We are already seeing an increase in the volume of American soybeans flowing north into the Ontario crushers. The flow of crop is not new. There has always been a steady stream of Michigan and New York soybeans moving across the bridges into the domestic processing plants, but with international demand for American soybeans suppressed by trade issues, Canada becomes a better market for U.S. soybeans. Ultimately, this is a win for Canada, because our farmers have unrestricted access to the higher-priced world markets, and to backfill with cheaper U.S. beans simply aids in keeping healthy our domestic end users (which we need year in and year out).
President Donald Trump’s news conference on July 26 announcing that more American soybeans were going to be sold to Europe was a classic. There wasn’t any new trade initiative between the U.S. and EU. It was just the obvious statement that when you’re locked out of China’s 90- million tonne soybean market, American soybeans are going to flow to Europe because they don’t have any choice. It’s like having a press conference to announce that although you’ve been locked out of your four-bedroom house in the suburbs, you’ve found a vacancy at the Motel 6.
The reason why Canadian soybean prices (in particular basis levels) haven’t spiked sharply higher this summer is because the Chinese buyers are holding off on purchasing big volumes of soybeans in case the two countries can reach a resolution to the trade dispute prior to the U.S. mid-term elections in early November (after all, it will be hard for Republicans to do well in the Midwest if pork and other agricultural prices are still low this fall), and the European buyers are holding back on buying in case the Americans and Chinese don’t find a way to work it out.

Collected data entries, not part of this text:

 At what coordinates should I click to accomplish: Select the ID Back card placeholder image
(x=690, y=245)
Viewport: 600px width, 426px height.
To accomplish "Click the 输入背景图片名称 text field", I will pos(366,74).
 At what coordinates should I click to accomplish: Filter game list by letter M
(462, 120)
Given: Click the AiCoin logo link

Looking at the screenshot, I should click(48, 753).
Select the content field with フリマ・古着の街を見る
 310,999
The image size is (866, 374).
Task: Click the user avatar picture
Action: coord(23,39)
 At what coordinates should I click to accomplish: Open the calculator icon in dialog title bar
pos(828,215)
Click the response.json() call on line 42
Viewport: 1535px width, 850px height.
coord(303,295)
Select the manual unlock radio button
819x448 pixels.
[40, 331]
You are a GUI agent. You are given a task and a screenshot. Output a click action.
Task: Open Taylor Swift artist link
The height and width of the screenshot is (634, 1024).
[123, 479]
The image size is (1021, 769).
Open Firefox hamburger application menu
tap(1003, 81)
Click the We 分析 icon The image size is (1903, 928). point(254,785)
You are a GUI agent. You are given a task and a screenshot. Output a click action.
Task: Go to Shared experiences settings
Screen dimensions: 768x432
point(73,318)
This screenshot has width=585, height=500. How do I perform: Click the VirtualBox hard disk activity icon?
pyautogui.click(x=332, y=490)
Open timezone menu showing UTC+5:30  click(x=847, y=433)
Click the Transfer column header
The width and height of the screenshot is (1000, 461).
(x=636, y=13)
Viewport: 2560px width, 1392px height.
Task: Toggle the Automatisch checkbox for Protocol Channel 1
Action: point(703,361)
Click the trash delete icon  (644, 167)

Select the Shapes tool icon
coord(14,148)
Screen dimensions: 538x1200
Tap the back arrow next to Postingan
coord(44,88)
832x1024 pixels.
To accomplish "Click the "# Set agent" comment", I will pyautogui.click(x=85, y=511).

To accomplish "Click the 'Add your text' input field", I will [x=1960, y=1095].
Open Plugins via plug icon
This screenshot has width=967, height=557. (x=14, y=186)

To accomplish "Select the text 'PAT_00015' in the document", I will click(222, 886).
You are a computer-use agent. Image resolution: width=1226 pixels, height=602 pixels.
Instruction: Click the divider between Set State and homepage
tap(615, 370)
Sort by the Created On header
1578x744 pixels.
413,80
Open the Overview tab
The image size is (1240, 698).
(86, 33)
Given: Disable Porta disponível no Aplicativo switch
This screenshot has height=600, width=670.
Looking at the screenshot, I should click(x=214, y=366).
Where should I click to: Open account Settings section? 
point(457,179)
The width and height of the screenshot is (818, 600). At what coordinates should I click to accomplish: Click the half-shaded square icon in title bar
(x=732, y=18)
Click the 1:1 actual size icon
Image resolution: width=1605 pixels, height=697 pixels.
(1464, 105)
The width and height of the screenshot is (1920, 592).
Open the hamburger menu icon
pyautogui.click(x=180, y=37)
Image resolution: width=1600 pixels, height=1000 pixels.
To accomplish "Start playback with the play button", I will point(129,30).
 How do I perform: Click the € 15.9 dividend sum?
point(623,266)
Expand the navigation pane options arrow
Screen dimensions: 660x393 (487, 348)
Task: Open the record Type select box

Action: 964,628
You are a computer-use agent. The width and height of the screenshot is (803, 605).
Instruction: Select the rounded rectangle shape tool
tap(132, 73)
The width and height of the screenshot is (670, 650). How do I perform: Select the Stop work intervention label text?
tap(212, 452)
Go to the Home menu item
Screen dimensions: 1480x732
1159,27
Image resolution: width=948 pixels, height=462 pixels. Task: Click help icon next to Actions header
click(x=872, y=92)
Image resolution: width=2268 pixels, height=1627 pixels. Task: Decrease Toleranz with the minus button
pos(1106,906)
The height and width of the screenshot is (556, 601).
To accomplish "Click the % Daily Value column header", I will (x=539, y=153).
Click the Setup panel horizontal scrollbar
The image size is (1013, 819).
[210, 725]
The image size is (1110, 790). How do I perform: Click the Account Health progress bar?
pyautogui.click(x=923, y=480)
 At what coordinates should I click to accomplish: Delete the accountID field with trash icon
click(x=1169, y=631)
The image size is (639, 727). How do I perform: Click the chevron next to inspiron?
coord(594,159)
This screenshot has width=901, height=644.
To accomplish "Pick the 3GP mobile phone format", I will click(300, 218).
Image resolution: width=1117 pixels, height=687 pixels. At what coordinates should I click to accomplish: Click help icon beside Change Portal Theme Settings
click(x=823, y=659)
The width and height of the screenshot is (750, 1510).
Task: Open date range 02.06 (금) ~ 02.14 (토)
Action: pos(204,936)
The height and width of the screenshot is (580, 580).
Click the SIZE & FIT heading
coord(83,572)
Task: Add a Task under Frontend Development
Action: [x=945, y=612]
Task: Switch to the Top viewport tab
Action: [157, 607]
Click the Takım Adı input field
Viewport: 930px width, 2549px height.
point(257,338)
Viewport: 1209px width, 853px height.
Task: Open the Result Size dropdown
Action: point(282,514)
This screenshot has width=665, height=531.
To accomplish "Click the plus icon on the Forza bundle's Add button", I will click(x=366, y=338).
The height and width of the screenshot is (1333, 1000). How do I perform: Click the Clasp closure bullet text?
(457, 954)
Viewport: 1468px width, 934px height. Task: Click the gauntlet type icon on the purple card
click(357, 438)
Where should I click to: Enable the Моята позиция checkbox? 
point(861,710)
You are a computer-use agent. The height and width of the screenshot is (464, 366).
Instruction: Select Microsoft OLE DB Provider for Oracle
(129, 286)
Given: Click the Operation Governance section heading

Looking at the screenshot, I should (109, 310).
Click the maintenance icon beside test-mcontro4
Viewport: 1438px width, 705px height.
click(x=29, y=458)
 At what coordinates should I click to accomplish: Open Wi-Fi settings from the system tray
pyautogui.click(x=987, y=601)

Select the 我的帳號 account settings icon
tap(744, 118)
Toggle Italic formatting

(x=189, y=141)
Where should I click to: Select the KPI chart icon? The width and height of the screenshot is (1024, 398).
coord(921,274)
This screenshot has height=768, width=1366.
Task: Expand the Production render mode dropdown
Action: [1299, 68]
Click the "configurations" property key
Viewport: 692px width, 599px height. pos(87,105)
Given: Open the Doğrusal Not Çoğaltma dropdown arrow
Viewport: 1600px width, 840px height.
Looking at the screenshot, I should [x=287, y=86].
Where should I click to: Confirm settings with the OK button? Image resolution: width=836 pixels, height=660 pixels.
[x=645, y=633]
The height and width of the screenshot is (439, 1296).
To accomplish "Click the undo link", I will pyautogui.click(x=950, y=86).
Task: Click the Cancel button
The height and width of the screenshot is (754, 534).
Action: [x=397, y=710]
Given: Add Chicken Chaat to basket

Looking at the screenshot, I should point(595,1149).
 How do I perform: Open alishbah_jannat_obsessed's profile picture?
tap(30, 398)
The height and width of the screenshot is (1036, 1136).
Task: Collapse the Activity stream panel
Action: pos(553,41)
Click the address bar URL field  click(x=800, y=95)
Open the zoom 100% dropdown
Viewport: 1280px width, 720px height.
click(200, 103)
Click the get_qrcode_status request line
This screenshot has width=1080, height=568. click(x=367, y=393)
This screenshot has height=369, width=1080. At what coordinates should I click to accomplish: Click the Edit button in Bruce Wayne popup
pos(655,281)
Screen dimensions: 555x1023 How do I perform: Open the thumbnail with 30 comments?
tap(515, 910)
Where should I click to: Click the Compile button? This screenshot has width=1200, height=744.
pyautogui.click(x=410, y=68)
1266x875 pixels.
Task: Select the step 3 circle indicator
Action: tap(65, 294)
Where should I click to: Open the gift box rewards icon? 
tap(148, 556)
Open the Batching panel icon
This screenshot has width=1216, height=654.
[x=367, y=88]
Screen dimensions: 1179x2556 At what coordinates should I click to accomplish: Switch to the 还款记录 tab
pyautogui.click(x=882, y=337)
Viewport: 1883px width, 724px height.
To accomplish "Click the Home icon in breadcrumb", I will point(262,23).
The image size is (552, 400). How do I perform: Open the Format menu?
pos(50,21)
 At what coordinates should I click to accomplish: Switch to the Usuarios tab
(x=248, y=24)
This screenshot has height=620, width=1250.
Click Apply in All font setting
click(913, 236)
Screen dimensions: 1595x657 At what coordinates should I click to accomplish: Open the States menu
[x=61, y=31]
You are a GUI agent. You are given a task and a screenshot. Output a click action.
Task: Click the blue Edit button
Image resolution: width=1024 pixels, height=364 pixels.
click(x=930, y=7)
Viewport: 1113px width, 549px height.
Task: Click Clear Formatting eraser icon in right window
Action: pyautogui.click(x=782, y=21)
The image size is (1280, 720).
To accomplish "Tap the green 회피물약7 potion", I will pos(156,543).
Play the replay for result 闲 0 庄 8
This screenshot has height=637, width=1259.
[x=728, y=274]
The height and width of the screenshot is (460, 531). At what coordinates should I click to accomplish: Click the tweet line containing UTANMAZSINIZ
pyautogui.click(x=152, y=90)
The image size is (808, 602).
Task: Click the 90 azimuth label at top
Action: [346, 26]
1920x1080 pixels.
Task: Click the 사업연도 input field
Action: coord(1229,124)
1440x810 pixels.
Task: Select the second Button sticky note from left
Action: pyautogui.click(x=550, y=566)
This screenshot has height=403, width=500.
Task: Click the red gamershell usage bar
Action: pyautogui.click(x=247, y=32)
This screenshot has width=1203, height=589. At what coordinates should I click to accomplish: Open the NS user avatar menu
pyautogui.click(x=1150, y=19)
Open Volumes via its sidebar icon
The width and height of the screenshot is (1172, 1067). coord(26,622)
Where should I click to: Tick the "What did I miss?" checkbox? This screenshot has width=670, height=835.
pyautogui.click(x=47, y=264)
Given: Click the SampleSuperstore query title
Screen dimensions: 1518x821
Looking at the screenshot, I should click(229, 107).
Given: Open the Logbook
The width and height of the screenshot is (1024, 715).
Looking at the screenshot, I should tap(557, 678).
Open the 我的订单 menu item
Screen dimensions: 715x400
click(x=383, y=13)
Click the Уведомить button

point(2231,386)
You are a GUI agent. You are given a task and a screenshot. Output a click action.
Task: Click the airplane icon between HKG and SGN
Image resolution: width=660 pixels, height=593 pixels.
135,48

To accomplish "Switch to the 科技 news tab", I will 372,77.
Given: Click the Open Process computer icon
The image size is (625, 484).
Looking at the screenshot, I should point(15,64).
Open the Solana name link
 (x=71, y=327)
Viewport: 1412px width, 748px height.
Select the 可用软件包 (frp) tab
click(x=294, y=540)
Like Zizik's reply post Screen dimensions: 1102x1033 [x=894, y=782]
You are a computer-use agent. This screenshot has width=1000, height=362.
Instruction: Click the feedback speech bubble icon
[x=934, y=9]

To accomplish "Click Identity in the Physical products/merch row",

At some point, the buying has to start, and the market will need to find a price where farmers are willing to let the crop move. It’s really just a matter of how long this epic game of blink can last.
One of the things which farmers should be actively considering as we draw nearer to harvest is; “if I don’t want to sell soybeans in the current market situation, how do I restructure the marketing plan for other crops in order to accommodate storage limitations and cash flow needs?” Typically, Ontario farmers have moved a large portion of their soybean crop at harvest, but if we get to October without the trade situation sorting itself out, is there enough bin capacity to store more soybeans? As wheat and corn prices surge in late July, forward-thinking farmers added to their fall-time corn and wheat sales in preparation for holding more soybeans back. Soybean prices have very little room left to drop lower, while corn and wheat certainly could. We need to be ready to grab the opportunities which appear in other commodity markets as they appear, and be prepared to play the soybean market with immense patience.
Since the first announcements of U.S./ China trade sanctions in March, 2018 has been an extremely interesting year to watch the markets. However, observing the current tariff-rattled markets tumble is much like driving down the freeway and seeing a car accident unfolding in front of you. Not only do we need to watch what’s happening, but we also need to avoid becoming part of the crash. Our number one priority is to search out the opportunities to steer our businesses clear of the carnage. Focusing on marketing corn and wheat is the best opportunity to accomplish that goal.
Steve Kell operates a crop farm in Simcoe County and is a grain merchant for Parrish and Heimbecker Ltd. in Toronto.